Risk vs. Utility Tradeoff
Risk management is a tradeoff between utility and safety
- Job scope — How broad is the agent’s responsibility?
- Tool access — What capabilities does the agent have?
- Guardrails — What constraints are enforced?
- Oversight — How much monitoring and approval is required?
Guiding Principles
Principle of Least Privilege
Give agents only the tools and data they need for their job.
Principle of Earned Trust
Start with narrow scope and expand as the agent proves itself.
Risk Factors
| Factor | Lower Risk | Higher Risk |
|---|---|---|
| Scope | Specific task | Broad responsibilities |
| Tools | Read-only access | Write/send/call capabilities |
| External contact | Internal only | Customer-facing |
| Data sensitivity | Public data | Confidential information |
| Reversibility | Easy to undo | Permanent actions |
Mitigation Strategies
Better models
Better models
Use the most capable models for high-stakes tasks.

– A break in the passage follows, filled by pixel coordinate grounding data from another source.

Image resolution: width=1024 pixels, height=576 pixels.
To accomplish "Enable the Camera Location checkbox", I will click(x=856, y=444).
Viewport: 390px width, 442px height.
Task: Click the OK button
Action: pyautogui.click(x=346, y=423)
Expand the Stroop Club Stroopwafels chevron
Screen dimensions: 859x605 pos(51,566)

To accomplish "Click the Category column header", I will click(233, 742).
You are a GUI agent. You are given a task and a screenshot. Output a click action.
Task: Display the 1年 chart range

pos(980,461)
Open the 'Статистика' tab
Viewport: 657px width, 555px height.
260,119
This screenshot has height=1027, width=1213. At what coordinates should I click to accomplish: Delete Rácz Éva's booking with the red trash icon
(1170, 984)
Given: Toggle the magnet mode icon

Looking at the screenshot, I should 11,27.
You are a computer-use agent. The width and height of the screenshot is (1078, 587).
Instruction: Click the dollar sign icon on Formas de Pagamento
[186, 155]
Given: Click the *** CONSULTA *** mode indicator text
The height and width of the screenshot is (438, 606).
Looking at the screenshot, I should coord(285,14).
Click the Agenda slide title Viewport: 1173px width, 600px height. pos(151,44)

Default selection is optimized for agentic behavior.
Better instructions
Better instructions
Spend more time on clear, detailed instructions with explicit boundaries.
More testing
More testing
Extensive testing before deployment, especially for edge cases.
Guardrails
Guardrails
Configure technical constraints (whitelists, limits) that are enforced by code.
Human approval
Human approval
Require manual approval for sensitive actions.
Monitoring
Monitoring
Watch what agents do, especially early on.
The Security Agent
The platform includes a security agent that works in the background:- Reviews incoming events and agent plans
- Operates independently of the agent’s context
- Can veto actions that seem unsafe
- Prevents prompt injection attacks
The security agent's assessment in the activity log
Practical Recommendations
1
Start conservative
Narrow scope, limited tools, close monitoring.
2
Test thoroughly
Verify behavior before expanding capabilities.
3
Expand gradually
Add tools and scope incrementally.
4
Monitor continuously
Watch for unexpected patterns even after deployment.
Our experience shows that advanced agents with broad scope can be safe — it just requires more careful setup and ongoing attention.